If you’ve ever moved to a new location, you probably know that feeling of being unknown. That feeling that you are starting fresh in a new community and are in need of some new friends to make the transition a bit easier.
During last year’s COVID-19 pandemic, we found ourselves spending quite a bit of time in our second home in Palm Springs because everybody was working remotely. Eventually, we made a bold move and decided to make the move from Santa Barbara to Palm Springs for good.
I was golfing the other weekend as a single and happened to be paired up with a father/son twosome on the green. To my surprise, we immediately hit it off that day and have played additional rounds together since.
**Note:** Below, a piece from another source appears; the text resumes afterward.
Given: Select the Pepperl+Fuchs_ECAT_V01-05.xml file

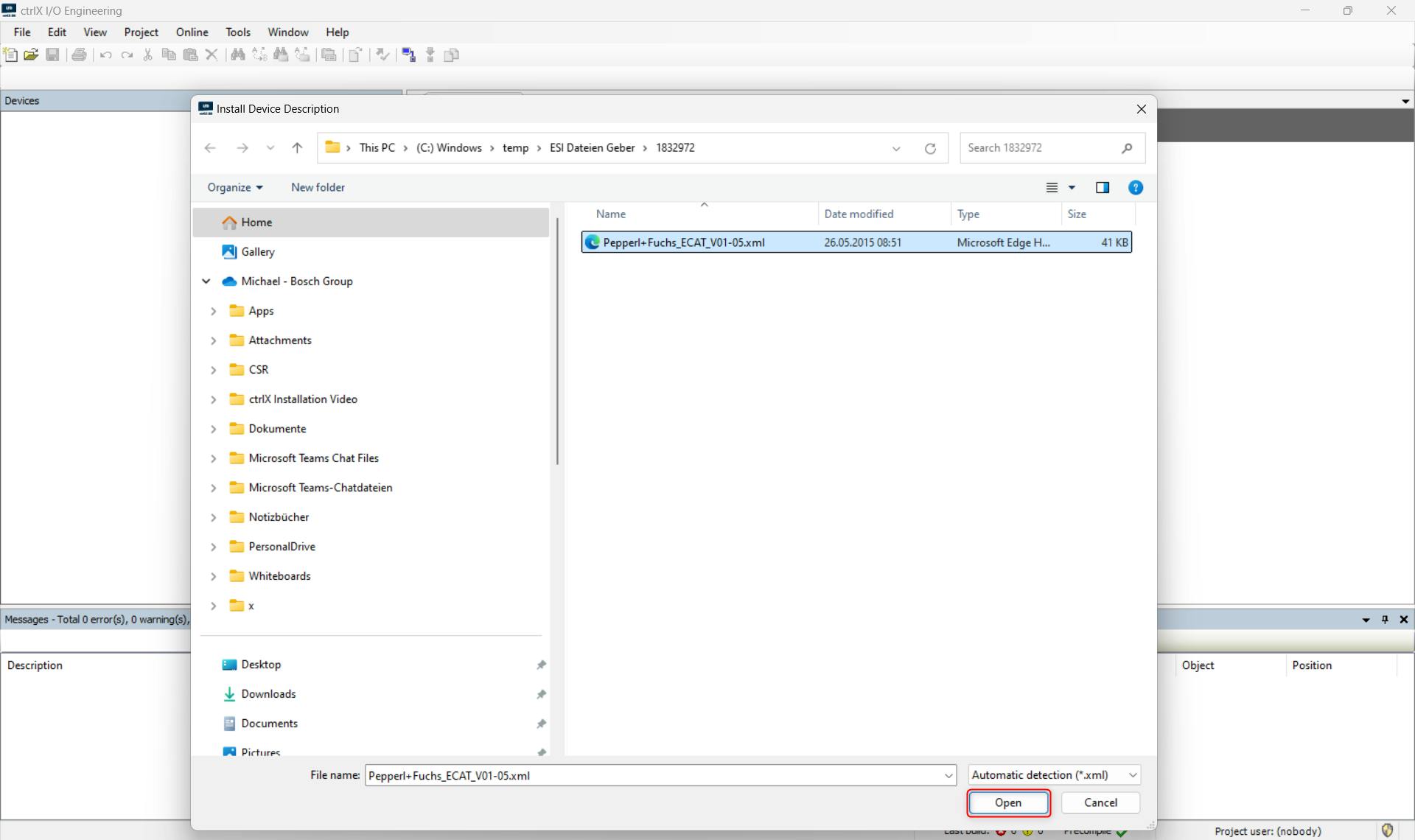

A few rounds later, I played again as a single and was paired up with two buddies. One of the two - Mark - knew Santa Barbara and had golfed at many of the same courses we both had played.
Interestingly, Mark let me know that he visits Palm Springs three to five times per year. We agreed to commit to playing together the next time he comes down.
These golf stories aren’t just me reminiscing on good times. It’s a reflection that shows that I am slowly developing friends. The process takes time, a lot of patience, and can’t be forced.
However, the cool thing about golf is that - no matter who you are - your personality will come out within four hours of being together.
Do you swear? Do you throw your clubs when you get angry? Do you drink too much? Do you play with etiquette? Sooner or later, those character traits start to appear, and it’s in those moments of real transparency that friendships are slowly built.
So what does this have to do with recruiting? More than you might imagine!
Recruiting is a lot like making friends. If you are trying to recruit, you can’t be a snipe hunter. You have to be a farmer. A farmer plants seeds, give them water, checks on them occasionally to ensure they are doing okay. Small, consistent investments that pay off in the long run with a bountiful harvest!
And, like any farmer, you must have patience as you recruit. There will be good seasons and not-so-good seasons. It’s what you do in those seasons that determine your long-term success. One of the best ways to help you build relationships over time is by becoming a trusted advisor. A person that is positive, adds value in every interaction, and actively listens to the needs of others.
I realized the other day while golfing that trying to make friends is essentially the same as recruiting! The similarities are striking, especially when it comes to being vulnerable.
So, do you want a secret recipe for recruitment success? Start by looking for friends. Once you find some potential friends, remember the farmer and sow seeds graciously and patiently. This concept has served me well, and I wish the same for all of you.